> **TASK DIRECTIONS**
Within the material below, locate the line with "The width and height of the screenshot is (757, 554)." and the line with "This screenshot has height=819, width=1456.", then return those two lines and all lines between them, exactly as written.

> **EXERCISE INPUTS**
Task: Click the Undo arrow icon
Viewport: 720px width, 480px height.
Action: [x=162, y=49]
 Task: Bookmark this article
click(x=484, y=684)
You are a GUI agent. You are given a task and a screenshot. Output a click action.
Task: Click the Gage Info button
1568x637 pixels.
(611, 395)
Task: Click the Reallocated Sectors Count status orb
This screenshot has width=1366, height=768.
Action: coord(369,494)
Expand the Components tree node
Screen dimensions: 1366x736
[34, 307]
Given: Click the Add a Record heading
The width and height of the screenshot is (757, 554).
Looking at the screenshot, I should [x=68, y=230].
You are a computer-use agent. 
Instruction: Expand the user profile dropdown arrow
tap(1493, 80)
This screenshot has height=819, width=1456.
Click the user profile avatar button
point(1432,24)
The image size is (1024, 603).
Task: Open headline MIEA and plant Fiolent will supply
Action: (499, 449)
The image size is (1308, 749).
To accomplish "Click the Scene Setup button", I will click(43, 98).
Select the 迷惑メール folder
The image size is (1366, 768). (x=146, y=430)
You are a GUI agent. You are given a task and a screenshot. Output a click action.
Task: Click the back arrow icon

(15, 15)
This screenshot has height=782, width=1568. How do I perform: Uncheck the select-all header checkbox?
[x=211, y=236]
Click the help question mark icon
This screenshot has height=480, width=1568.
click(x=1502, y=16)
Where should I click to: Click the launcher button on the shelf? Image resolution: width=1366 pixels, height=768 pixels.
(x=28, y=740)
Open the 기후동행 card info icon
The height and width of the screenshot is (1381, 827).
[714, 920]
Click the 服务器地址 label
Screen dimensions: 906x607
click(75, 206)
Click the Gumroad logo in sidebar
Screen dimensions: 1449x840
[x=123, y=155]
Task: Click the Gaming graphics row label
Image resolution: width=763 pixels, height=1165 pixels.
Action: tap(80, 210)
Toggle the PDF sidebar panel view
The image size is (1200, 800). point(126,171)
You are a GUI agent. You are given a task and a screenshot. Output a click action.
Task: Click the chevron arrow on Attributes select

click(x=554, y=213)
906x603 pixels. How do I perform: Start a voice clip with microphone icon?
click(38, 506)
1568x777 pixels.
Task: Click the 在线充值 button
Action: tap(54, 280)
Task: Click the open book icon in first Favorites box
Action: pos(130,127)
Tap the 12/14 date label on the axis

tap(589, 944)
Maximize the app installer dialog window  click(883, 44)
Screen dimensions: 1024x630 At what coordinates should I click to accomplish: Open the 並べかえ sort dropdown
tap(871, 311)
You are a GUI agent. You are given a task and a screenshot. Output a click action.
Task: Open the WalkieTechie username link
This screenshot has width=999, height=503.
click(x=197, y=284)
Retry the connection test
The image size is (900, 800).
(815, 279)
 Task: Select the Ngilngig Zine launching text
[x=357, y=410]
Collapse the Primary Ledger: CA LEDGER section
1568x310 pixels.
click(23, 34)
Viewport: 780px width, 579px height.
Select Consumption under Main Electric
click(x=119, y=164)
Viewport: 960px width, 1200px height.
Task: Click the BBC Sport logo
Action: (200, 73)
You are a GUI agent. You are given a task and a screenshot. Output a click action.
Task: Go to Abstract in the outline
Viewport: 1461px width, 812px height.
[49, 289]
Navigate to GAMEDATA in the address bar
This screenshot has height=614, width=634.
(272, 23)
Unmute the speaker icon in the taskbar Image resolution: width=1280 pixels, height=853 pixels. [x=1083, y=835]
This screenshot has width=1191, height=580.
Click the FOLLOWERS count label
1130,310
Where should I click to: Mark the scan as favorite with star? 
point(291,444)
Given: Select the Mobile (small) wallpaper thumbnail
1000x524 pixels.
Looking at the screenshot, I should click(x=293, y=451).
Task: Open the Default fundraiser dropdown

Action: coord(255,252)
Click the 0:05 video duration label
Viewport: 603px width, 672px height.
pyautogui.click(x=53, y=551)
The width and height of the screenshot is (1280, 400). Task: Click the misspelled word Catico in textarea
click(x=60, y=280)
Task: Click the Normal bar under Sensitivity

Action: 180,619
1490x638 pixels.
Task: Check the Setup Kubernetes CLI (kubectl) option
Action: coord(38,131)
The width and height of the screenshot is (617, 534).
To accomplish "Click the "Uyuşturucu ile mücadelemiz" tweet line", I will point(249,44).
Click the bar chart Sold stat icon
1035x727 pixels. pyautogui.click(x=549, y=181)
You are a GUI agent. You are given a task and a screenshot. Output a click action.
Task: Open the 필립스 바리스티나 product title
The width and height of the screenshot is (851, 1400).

> **THE COMPLETED TASK**
The width and height of the screenshot is (757, 554).
Looking at the screenshot, I should [x=68, y=230].
You are a computer-use agent. 
Instruction: Expand the user profile dropdown arrow
tap(1493, 80)
This screenshot has height=819, width=1456.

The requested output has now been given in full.